First find the line containing "The width and height of the screenshot is (910, 514)." in the data, then set it down exactly along with every line after it, through the last.

> Items from a dataset:
******************************

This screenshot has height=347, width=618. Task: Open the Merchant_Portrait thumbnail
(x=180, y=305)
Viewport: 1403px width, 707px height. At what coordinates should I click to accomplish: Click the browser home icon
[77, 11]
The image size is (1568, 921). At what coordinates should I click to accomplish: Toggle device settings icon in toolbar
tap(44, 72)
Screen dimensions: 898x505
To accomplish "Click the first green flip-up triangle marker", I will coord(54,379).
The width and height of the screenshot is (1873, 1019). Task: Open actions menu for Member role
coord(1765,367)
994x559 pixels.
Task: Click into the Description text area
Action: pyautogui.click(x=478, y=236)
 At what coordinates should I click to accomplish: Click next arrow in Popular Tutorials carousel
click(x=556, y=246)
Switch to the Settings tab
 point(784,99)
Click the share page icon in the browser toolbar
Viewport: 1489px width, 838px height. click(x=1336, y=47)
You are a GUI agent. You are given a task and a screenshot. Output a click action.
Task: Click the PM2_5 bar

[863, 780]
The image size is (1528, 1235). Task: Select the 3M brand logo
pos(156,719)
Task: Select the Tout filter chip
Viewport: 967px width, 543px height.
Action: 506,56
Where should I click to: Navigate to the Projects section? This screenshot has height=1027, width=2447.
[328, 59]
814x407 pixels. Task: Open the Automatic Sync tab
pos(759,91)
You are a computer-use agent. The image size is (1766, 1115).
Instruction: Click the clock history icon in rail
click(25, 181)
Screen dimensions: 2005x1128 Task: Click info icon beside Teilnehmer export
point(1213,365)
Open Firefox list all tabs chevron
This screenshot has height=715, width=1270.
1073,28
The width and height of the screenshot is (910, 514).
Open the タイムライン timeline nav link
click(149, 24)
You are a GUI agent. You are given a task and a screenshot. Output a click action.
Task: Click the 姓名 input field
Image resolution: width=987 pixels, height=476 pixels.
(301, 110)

******************************

> Answer area:
The width and height of the screenshot is (910, 514).
Open the タイムライン timeline nav link
click(149, 24)
You are a GUI agent. You are given a task and a screenshot. Output a click action.
Task: Click the 姓名 input field
Image resolution: width=987 pixels, height=476 pixels.
(301, 110)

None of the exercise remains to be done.